The monument salesman told me that some people raise an eyebrow when they hear that Premium Gray granite is from China, but he's quick to point out: "That's where the Lord put it."

On a sunny day in April, I drove north to Damascus Cemetery and took several front-on photos of my great-grandmother’s headstone for the reproduction. The first draft needed a lot of cleanup, and I discovered that the design did not truly fit either the original stone shape or the new one. After an iterative process over several months, including a lengthy round trip to meet with the CAD artist, we arrived at a final draft with every tweak and adjustment I could possibly think of to perfect the artwork.

It dawned on me later that I wasn’t obsessing over line-widths and curvatures for the sake of art. In the two years before my mother’s death from complications after chemo, I was her caregiver. After she died, there were no more doctor appointments to drive her to; no more medicines to give, or conversations injected with her wit, wisdom, and occasional dementia; no more cheerful visits from the nurses that brightened her day. Her financial affairs were long settled, and she was gone, along with all the daily routines that helped sustain her to 2 years short of 80- an age we had hoped she would reach.
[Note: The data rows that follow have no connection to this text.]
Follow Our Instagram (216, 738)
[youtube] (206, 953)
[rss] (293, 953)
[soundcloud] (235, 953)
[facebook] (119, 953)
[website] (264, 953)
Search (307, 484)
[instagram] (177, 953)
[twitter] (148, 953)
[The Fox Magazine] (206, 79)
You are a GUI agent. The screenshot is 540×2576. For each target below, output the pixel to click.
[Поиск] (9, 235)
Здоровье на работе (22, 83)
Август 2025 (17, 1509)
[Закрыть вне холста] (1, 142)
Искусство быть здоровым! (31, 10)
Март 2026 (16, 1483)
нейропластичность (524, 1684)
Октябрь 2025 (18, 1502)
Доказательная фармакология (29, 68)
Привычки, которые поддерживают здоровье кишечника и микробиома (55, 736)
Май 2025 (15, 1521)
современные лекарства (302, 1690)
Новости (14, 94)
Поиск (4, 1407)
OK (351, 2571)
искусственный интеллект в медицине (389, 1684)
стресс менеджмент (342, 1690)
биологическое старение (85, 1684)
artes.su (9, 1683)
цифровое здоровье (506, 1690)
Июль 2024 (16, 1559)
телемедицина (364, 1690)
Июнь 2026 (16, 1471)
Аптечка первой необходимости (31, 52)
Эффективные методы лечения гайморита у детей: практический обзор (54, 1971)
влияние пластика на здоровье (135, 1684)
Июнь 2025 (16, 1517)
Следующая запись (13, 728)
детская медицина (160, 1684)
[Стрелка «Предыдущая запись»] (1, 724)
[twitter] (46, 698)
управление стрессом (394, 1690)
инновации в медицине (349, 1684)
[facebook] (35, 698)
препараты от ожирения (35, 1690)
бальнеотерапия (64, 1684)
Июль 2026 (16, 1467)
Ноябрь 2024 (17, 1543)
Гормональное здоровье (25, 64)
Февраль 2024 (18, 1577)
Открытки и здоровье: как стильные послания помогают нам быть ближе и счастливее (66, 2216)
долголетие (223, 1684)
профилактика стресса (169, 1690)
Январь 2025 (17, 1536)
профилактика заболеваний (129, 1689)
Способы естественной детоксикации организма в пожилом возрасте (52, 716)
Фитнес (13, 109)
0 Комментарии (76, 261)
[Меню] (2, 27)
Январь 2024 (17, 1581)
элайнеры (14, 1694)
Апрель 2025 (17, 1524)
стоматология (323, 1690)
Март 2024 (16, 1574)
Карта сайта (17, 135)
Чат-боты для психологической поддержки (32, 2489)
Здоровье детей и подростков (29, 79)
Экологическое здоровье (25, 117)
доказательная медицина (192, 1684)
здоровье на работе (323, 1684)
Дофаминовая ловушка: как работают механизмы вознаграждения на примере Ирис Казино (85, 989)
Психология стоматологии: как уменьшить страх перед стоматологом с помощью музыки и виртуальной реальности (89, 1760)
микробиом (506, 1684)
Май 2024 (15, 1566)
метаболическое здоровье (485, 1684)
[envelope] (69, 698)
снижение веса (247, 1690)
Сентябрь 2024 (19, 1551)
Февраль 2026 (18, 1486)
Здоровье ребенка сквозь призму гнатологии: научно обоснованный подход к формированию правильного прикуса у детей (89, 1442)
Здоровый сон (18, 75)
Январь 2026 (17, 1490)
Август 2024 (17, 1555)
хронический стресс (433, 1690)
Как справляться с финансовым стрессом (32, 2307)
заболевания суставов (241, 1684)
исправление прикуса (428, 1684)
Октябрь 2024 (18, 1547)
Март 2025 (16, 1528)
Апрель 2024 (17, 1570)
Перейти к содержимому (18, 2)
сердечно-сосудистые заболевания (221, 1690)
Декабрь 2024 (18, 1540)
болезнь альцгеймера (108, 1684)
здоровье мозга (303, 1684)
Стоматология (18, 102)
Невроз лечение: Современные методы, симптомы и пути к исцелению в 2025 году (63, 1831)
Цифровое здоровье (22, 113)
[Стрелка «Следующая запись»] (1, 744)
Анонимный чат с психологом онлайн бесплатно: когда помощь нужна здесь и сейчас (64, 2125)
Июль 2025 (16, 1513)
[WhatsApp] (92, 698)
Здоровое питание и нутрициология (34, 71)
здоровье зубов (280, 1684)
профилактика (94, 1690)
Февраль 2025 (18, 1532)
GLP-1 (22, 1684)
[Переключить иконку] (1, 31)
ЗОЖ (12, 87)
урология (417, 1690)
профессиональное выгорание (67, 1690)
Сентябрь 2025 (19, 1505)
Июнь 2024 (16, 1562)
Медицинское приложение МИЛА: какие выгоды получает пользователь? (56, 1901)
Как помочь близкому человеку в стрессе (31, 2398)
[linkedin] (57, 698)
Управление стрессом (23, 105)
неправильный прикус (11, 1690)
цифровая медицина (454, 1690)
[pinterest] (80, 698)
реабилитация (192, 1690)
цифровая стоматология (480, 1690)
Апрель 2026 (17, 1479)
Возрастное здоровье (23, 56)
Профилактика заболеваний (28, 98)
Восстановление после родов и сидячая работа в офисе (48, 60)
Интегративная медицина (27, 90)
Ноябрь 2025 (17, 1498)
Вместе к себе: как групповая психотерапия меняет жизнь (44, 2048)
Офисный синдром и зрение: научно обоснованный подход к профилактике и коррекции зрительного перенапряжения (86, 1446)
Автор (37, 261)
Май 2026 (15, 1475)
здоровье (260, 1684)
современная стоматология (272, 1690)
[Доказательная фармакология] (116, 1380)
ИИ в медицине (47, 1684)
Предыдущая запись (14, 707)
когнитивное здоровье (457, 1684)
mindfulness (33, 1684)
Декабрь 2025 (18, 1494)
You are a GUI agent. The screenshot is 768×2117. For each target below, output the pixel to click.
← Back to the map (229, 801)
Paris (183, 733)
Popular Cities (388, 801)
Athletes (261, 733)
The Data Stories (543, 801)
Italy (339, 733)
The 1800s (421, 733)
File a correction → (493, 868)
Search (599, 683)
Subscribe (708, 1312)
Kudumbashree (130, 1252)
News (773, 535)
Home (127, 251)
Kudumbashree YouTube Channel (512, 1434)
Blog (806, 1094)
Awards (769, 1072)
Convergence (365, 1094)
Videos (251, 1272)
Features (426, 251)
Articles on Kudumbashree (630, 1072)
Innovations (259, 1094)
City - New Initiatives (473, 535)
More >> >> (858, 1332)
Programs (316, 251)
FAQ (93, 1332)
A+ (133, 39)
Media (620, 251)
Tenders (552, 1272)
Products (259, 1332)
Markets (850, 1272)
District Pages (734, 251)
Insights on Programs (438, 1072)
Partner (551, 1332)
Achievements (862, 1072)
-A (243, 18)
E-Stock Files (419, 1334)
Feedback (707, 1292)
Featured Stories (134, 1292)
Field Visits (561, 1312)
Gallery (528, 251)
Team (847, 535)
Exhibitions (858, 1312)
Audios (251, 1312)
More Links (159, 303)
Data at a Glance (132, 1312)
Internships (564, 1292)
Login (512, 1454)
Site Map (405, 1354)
There was only the design on a shiny slab of granite from China ("where the Lord put it") to fuss over.

Looking back, I wonder if I could have fussed over her more when she was alive, and been a squeakier wheel when she needed me to be. Perhaps I could have given her a few more hours or days by making one healthcare choice over another. Did I miss some small detail that might have given my family and I another Thanksgiving, birthday, or Christmas with her? I don’t know.

Is there something in the artwork of her memorial that could still be improved before it becomes permanently engraved? Probably, but it’s too late. The artisans are at work, cutting the stencils, frosting and sandblasting, painting the lines and shape-carving the leaves and flowers, I trust, with precision and care.

When the headstone is placed in the cemetery, I will be there to ensure that it is level, and that the vases are precisely positioned, ready to accept flowers for the grand-daughter of Sallie Betty Graham Evans: my mother, Betty Yvonne Evans Pruitt. Then there will be nothing left to do except visit often, or at least enough. Too late in life, I've learned that is the one detail that matters most to a mom.